2. Mengkhususkan puasa pada hari kedelapan Dzulhijjah dengan apa yang mereka namakan puasa hari tarwiyyah. Namun -Wallahu a’lam bish-shawab-, selama ini belum kami dapatkan satu dalil pun yang shahih yang menunjukkan tentang disunnahkannya puasa secara khusus pada hari tersebut. Kecuali jika yang dimaukan adalah merupakan bagian dari puasa sepuluh awal bulan Dzulhijjah, maka hal ini disunnahkan.
3. Berpuasa pada hari ‘Arafah dalam keadaan mereka wukuf di ‘Arafah, di mana yang rajih dalam hal ini adalah makruh hukumnya.
4. Berpuasa pada hari tasyrik (11, 12, dan 13) Dzulhijjah, yang mana menurut pendapat yang rajih dalam hal ini adalah haram hukumnya secara mutlak, kecuali bagi mereka yang melakukan haji tamttu’ ketika mereka tidak mendapatkan al-hadyu untuk mereka sembelih.
5. Menyembelih dengan tidak menyebut nama Allah Subhanallahu wa Ta’ala, padahal telah jelas perkaranya bahwa menyebut nama Allah Subhanallahu wa Ta’ala ketika menyembelih atau berkurban adalah wajib hukumnya menurut pendapat yang rajih dan juga ketika melepas hewan pemburu untuk mengejar binatang buruannya.
6. Mempersyaratkan untuk menghadap kiblat ketika menyembelih hewan kurban.

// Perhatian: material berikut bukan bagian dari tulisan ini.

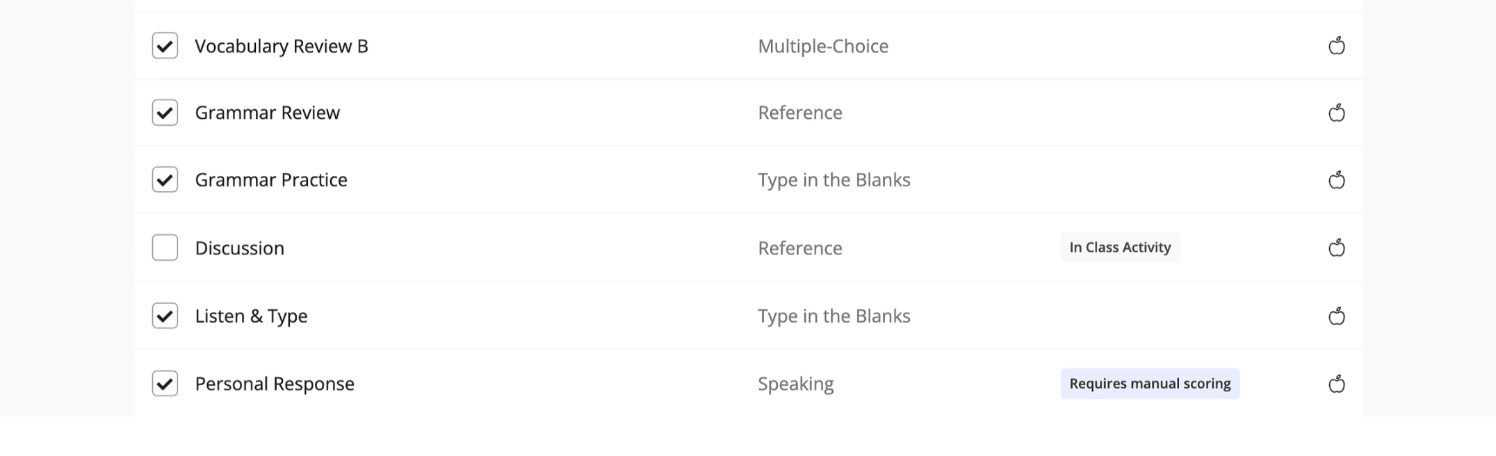1496x456 pixels.
Task: Uncheck the Grammar Practice checkbox
Action: pyautogui.click(x=165, y=180)
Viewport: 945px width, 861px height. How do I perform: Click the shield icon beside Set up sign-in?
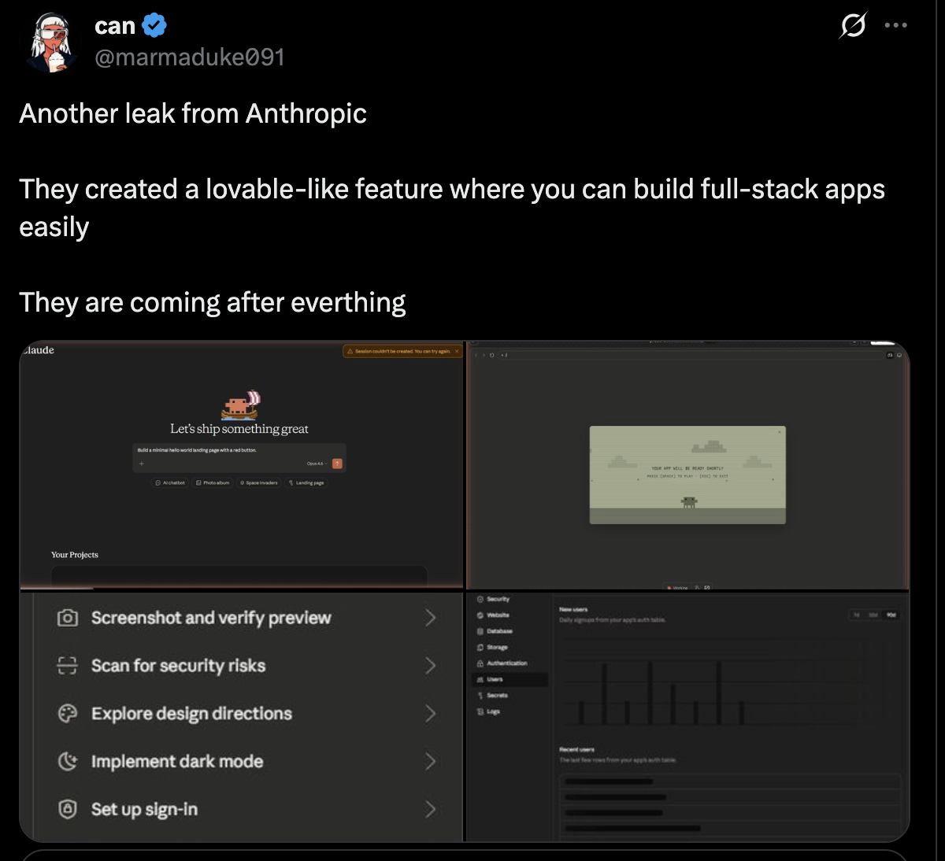[68, 809]
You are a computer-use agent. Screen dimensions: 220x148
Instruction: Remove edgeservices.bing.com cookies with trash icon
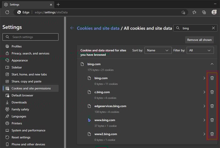(212, 106)
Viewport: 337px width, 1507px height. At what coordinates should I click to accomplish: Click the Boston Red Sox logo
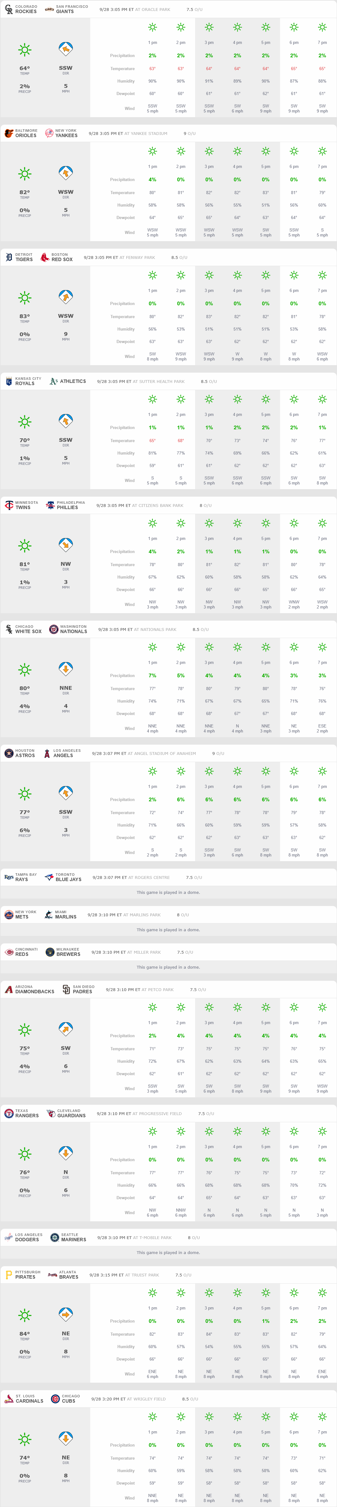coord(45,257)
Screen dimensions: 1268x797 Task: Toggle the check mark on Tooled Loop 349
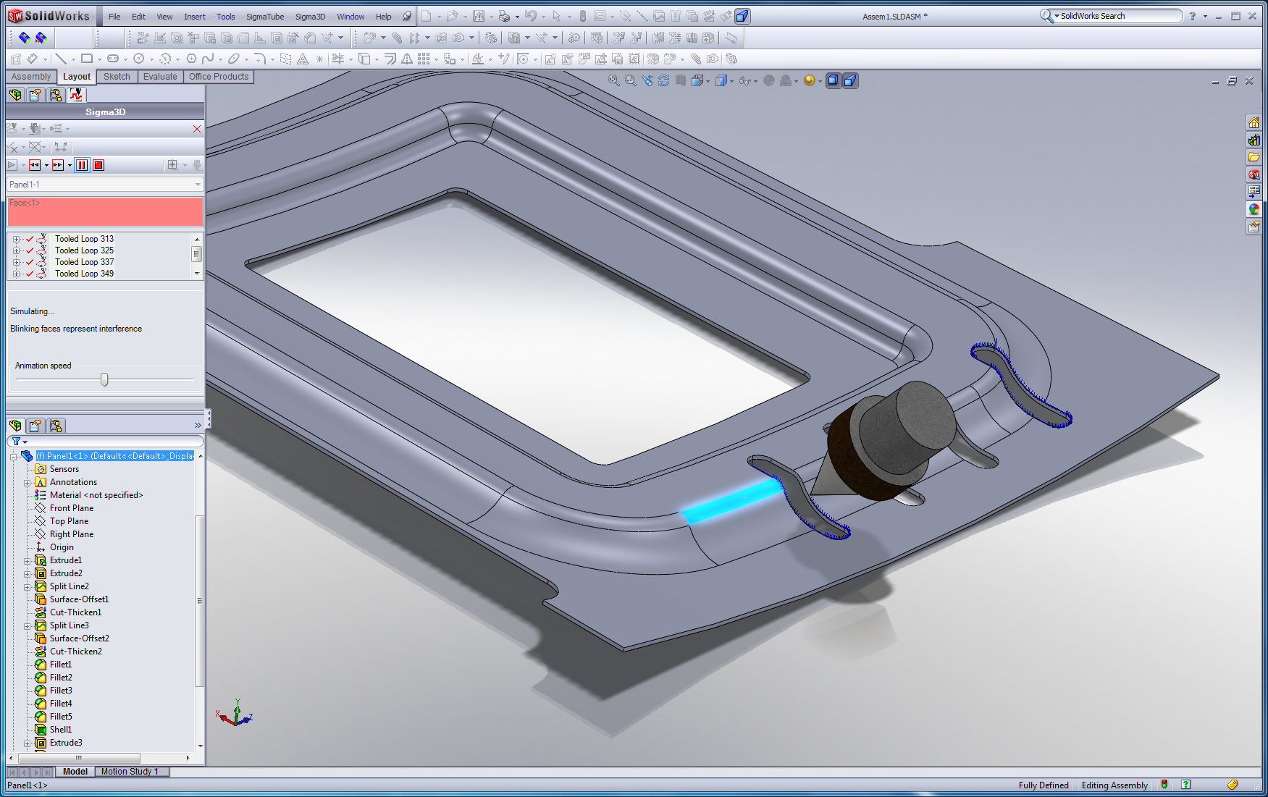point(30,274)
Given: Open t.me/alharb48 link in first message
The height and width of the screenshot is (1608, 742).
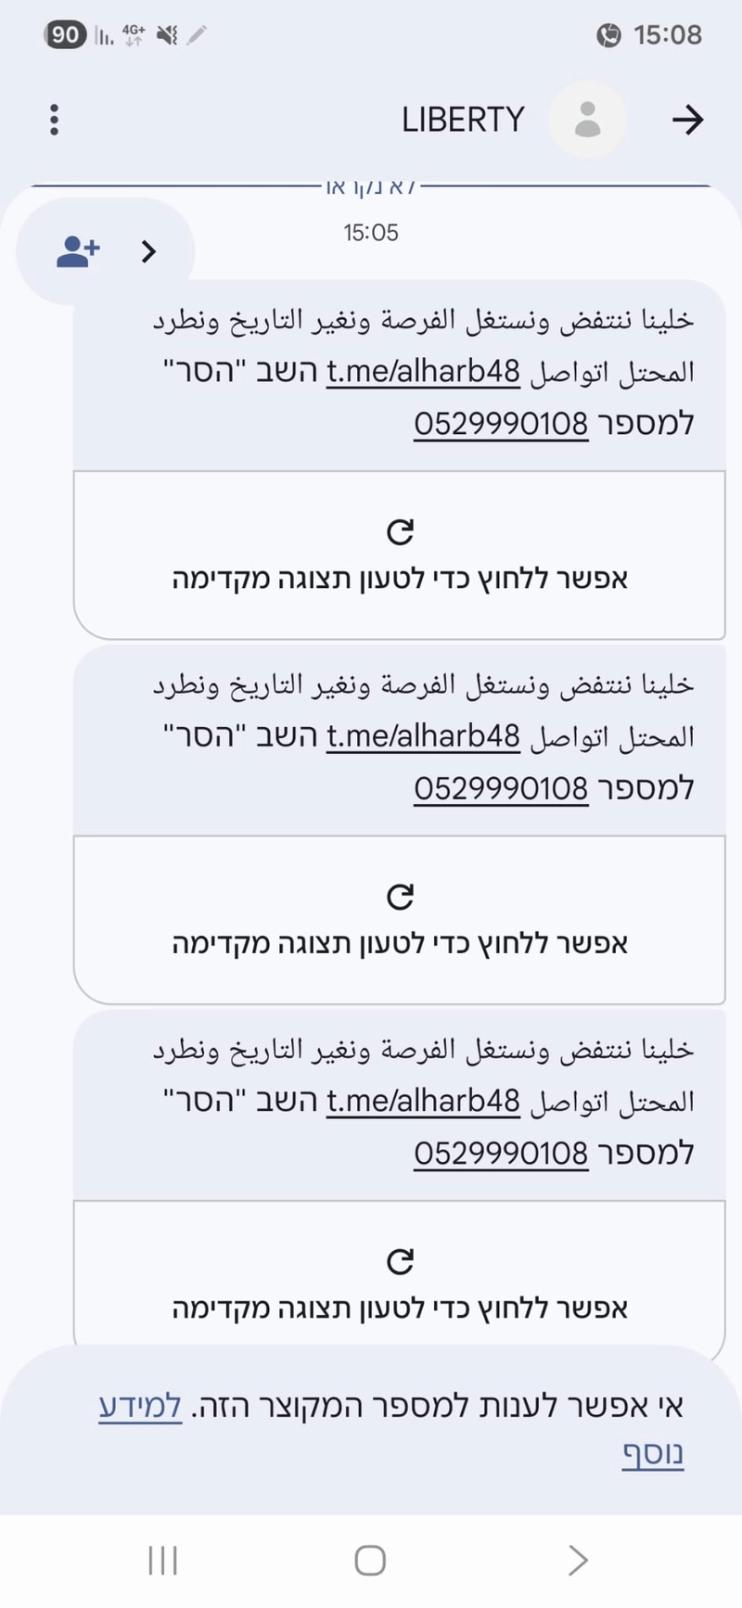Looking at the screenshot, I should click(x=423, y=372).
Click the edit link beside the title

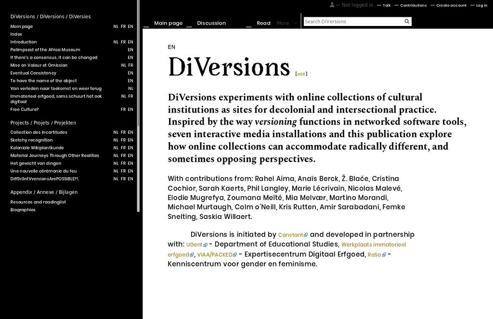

Dan ini merupakan kebiasaan dari kaum muslimin tanpa adanya penyandaran mereka terhadap dalil sedikitpun.
7. Orang yang hendak berkurban memotong kuku atau rambut mereka atau mengupas sebagian kulitnya dengan tanpa adanya udzur yang syar’i, dalam keadaan hewan kurbannya belum disembelih.
8. Menjual daging atau kulit kurban, padahal telah datang perintah dari Rasulullah shallallahu ‘alaihi wassalam untuk menshadaqahkannya.
9. Memberikan upah kepada pemotong hewan kurban dari daging, kulit, atau anggota tubuh hewan kurban lainnya. Akan tetapi ongkos tersebut diberikan dari ongkos tersendiri, dan jika kulit atau daging hewan kurban tersebut hendak dishadaqahkan kepada si penyembelih maka tidak mengapa, karena shadaqah bukan ongkos penyembelihan.
10. Menyembelih kambing ketika memasuki tanggal 10 Dzulhijjah sebagaimana dilakukan penduduk negeri Yaman dengan apa yang mereka namakan sebagai Walimatul Amwat (walimah kematian) dengan tujuan memuliakan mereka-mereka xang telah meninggal. Dan Asy-Syaikh Muqbil bin Hadi Al-Wadi’i rahimahullahu telah menyebutkan dalam kitab beliau Ijabatus Sail halaman 459 bahwa perkara tersebut merupakan bid’ah, dikarenakan penyembelihan adalah sebuah ibadah, dan ibadah tidak dibatasi pada waktu tertentu kecuali dengan izin dari pembuat syariat (Allah Subhanallahu wa Ta’ala).
Masih banyak lagi perkara-perkara yang dilakukan oleh kaum muslimin dalam bulan Dzulhijjah yang tidak ada dasar dan petunjuknya dari Allah Subhanallahu wa Ta’ala dan Rasul-Nya shallallahu ‘alaihi wassalam. Namun dengan menyebutkan beberapa perkara ini insya Allah mencukupi dan setidaknya merupakan peringatan bagi mereka bahwa apa yang mereka lakukan sebenarnya masih sangat jauh dari apa yang dinamakan sebagai amalan shalih.
Wallahul musta’an wa shallallahu ‘ala Nabiyyina Muhammadin wa ‘ala alihi wa ash-haabihi ajma’in walhamdulillahi Rabbil ‘alamin.

Sumber: Qurban Bersama Nabi shallallahu ‘alaihi wassalam karya Abu Hudzaifah Muhammad Al-Cireboni, penerbit: Hikmah Ahlus Sunnah, cet. Kedua Syawal 1429 H – 2008 M, hal. 89-95 dengan sedikit perubahan.